Based on AMD’s hugely hyped “Zen” architecture, the 8-core/16-thread Ryzen 7 is the first round of a whole new processor family with intentions of shaking up the industry and finally creating some much needed competition in the enthusiast CPU space. But is all that hype warranted? We’ve spent weeks under the hood, comparing Ryzen 7 vs Intel benchmarks to see if the performance really stacks up. Read on to learn more.
Below is a chart pulled from 3D Mark, one of the best best benchmarking softwares available in our opinion. We chose the Ryzen 7 1700X to compare because it’s the middle of the road option between the 1700 and 1800X. Check out what we found (longer bars equate the better performance).
As you can see, our numbers show the 1700X besting the i7-6900K in raw multithreaded performance. That’s impressive in and of itself, but when you also consider the fact that the 6900k retails at $999 vs the $329 pricetag of the 1700X, these numbers become even more eye-popping. The value is simply for many users is hard to deny here.

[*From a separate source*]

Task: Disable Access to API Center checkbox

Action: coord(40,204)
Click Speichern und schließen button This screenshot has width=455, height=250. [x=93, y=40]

Now a caveat: this is one benchmark done in a test setting. This is not to say that all Ryzen 7 processors will outperform all Broadwell-E processors (or all Intel processors for that matter) in all applications. For example, for single threaded applications including many games, a quad-core Intel Kaby Lake is likely still the best choice. It’s still important to craft your PC to your specific needs for ideal performance.
Judging by these benchmarks, Ryzen 7 is more than competitive with Intel’s Broadwell-E. At less than half the price of comparable models, we’re comfortable calling Ryzen 7 the best bang for the buck processor option currently available. Welcome back, AMD! The CPU market just got a whole lot more interesting.